* [WHAT TO WORK ON] Format the material below as a JSON list of strings, one string per line, leaving out the blank lines.

* [EXERCISE MATERIAL]

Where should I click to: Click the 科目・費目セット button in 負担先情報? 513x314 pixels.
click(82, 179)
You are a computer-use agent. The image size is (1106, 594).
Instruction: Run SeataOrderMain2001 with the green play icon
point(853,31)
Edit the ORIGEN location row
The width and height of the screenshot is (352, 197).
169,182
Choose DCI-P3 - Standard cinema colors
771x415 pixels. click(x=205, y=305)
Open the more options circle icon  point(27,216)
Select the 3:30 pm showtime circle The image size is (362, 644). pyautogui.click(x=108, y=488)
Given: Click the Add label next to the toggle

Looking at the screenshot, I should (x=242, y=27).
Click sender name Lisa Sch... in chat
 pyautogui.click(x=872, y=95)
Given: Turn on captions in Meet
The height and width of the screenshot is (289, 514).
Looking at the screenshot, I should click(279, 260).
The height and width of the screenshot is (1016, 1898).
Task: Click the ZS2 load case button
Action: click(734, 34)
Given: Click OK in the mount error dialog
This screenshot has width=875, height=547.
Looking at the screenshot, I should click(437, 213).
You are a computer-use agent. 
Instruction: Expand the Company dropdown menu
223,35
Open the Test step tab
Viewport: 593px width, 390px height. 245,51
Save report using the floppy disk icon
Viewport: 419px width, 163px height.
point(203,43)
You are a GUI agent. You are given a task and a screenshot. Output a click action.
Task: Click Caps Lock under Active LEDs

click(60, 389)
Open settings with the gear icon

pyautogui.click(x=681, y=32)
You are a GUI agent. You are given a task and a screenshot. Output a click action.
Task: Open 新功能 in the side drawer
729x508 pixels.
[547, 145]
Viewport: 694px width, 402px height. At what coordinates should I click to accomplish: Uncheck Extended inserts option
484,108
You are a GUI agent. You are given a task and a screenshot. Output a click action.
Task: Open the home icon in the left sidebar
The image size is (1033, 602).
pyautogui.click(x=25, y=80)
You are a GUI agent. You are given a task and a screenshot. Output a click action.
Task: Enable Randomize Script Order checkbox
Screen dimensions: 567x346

* [COMPLETED TASK]
[
  "Where should I click to: Click the 科目・費目セット button in 負担先情報? 513x314 pixels.",
  "click(82, 179)",
  "You are a computer-use agent. The image size is (1106, 594).",
  "Instruction: Run SeataOrderMain2001 with the green play icon",
  "point(853,31)",
  "Edit the ORIGEN location row",
  "The width and height of the screenshot is (352, 197).",
  "169,182",
  "Choose DCI-P3 - Standard cinema colors",
  "771x415 pixels. click(x=205, y=305)",
  "Open the more options circle icon  point(27,216)",
  "Select the 3:30 pm showtime circle The image size is (362, 644). pyautogui.click(x=108, y=488)",
  "Given: Click the Add label next to the toggle",
  "Looking at the screenshot, I should (x=242, y=27).",
  "Click sender name Lisa Sch... in chat",
  " pyautogui.click(x=872, y=95)",
  "Given: Turn on captions in Meet",
  "The height and width of the screenshot is (289, 514).",
  "Looking at the screenshot, I should click(279, 260).",
  "The height and width of the screenshot is (1016, 1898).",
  "Task: Click the ZS2 load case button",
  "Action: click(734, 34)",
  "Given: Click OK in the mount error dialog",
  "This screenshot has width=875, height=547.",
  "Looking at the screenshot, I should click(437, 213).",
  "You are a computer-use agent. ",
  "Instruction: Expand the Company dropdown menu",
  "223,35",
  "Open the Test step tab",
  "Viewport: 593px width, 390px height. 245,51",
  "Save report using the floppy disk icon",
  "Viewport: 419px width, 163px height.",
  "point(203,43)",
  "You are a GUI agent. You are given a task and a screenshot. Output a click action.",
  "Task: Click Caps Lock under Active LEDs",
  "click(60, 389)",
  "Open settings with the gear icon",
  "pyautogui.click(x=681, y=32)",
  "You are a GUI agent. You are given a task and a screenshot. Output a click action.",
  "Task: Open 新功能 in the side drawer",
  "729x508 pixels.",
  "[547, 145]",
  "Viewport: 694px width, 402px height. At what coordinates should I click to accomplish: Uncheck Extended inserts option",
  "484,108",
  "You are a GUI agent. You are given a task and a screenshot. Output a click action.",
  "Task: Open the home icon in the left sidebar",
  "The image size is (1033, 602).",
  "pyautogui.click(x=25, y=80)",
  "You are a GUI agent. You are given a task and a screenshot. Output a click action.",
  "Task: Enable Randomize Script Order checkbox",
  "Screen dimensions: 567x346"
]